There are a couple of steps we need to go through:

1. Pre-processing the data: there are different ways of scaling input data, here we are using the [scikit-learn robust_scale](https://scikit-learn.org/stable/modules/generated/sklearn.preprocessing.robust_scale.html#sklearn.preprocessing.robust_scale) function. There is a comparison of different scaling methods [here](https://scikit-learn.org/stable/auto_examples/preprocessing/plot_all_scaling.html).

2. Cluster the data: we first need to initiate the [scikit-learn KMeans](https://scikit-learn.org/stable/modules/generated/sklearn.cluster.KMeans.html) object. We are requesting that it look for 6 clusters - this is smaller than the default value of 8. We then need to use k-means to fit our input data using the <code>fit_predict</code> function, which will compute the cluster centers and predict a cluster index for each data sample (pixel).

In [None]:
# step 1: robust scale the dataset:
im_2d = preprocessing.robust_scale(im_2d)

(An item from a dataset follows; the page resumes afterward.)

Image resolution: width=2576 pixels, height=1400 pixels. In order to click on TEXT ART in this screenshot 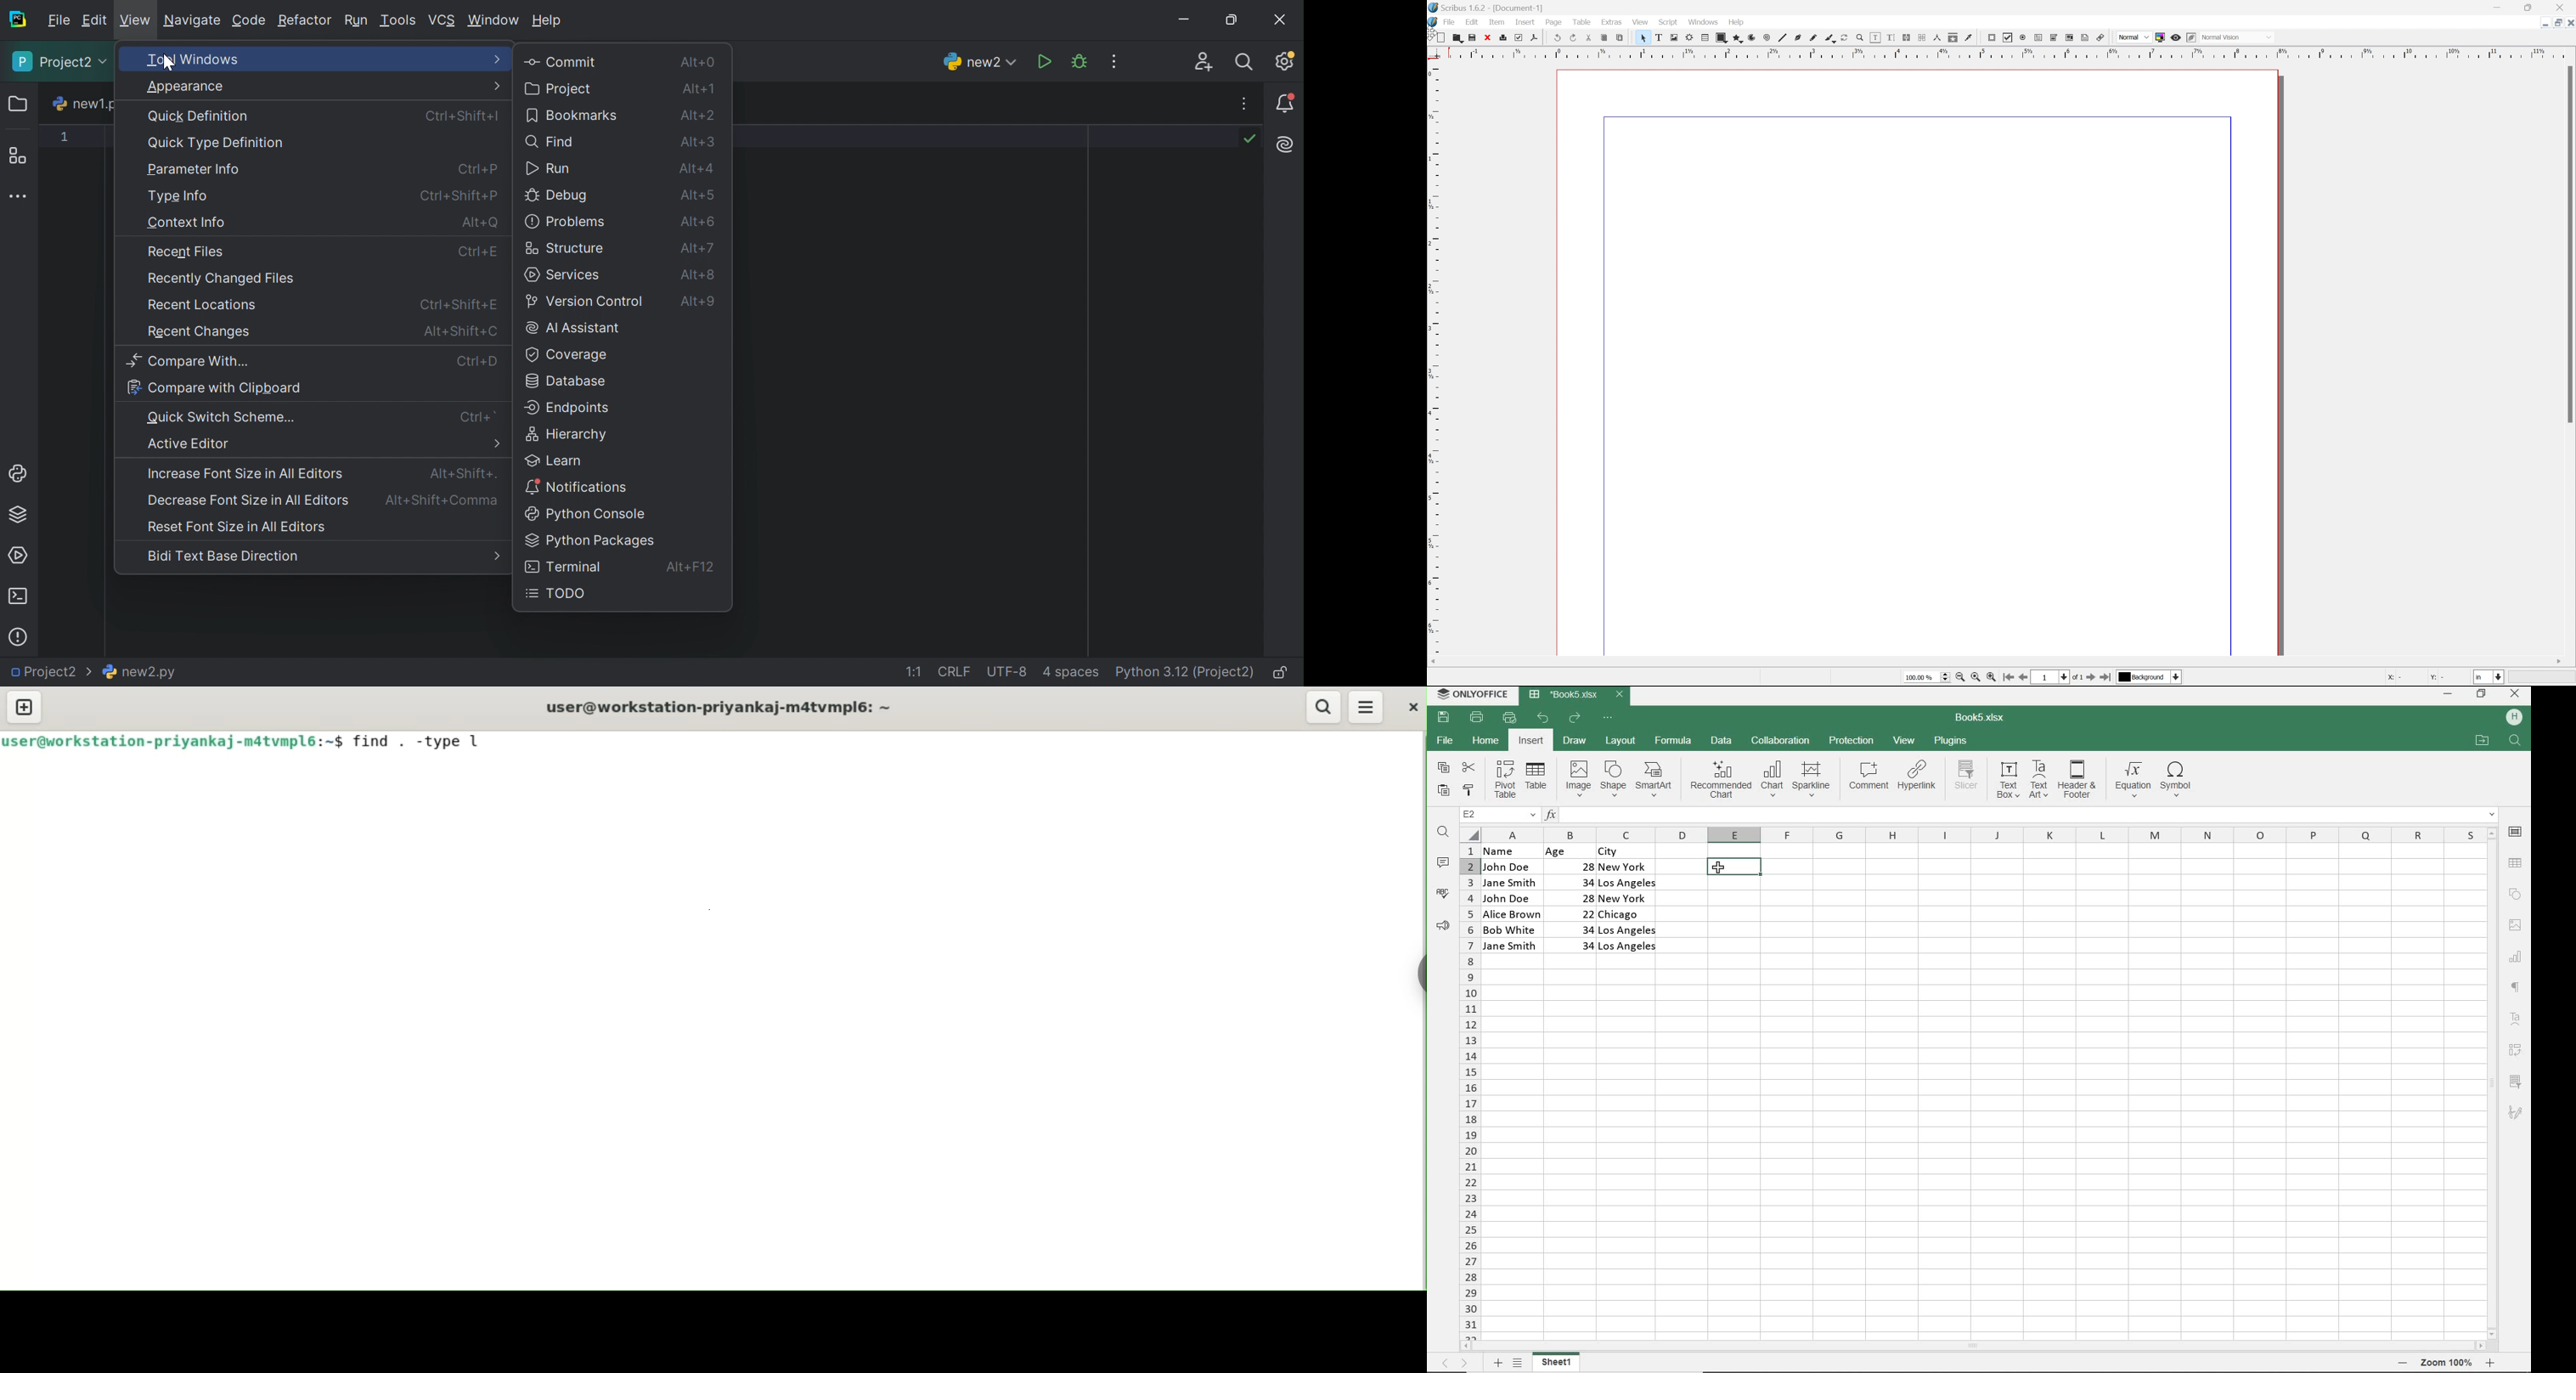, I will do `click(2039, 780)`.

# step 2(a): construct a KMeans object:
clus = cluster.KMeans(n_clusters=6)

# step 2(b): perform the clustering computation:
clusters = clus.fit_predict(im_2d)

To visualise which pixels belong to each cluster, we can reshape the **clusters** data array to match the shape of the **im** array (only the first two dimensions of im):

In [None]:
clusters = clusters.reshape(im.shape[:-1])

We can then use matplotlib to display the resulting image:

In [None]:
plt.figure(figsize=(10,10))
plt.imshow(clusters,'gist_rainbow')
plt.title('Clusters')
plt.colorbar()
plt.show()

The six clusters are indexed [0, 5], where cluster zero is displayed as red in the image and cluster five is displayed as magenta. The k-means algorithm is suggesting that these six clusters represent *six different types of landcover*, i.e. water, vegetation, buildings etc.

* **Question:** How well do you think it did?
* **Question:** Can you visualise the clusters? [This page](https://scikit-learn.org/stable/auto_examples/cluster/plot_kmeans_digits.html) might help.

---

That's the end of the tutorial. Now it's your turn!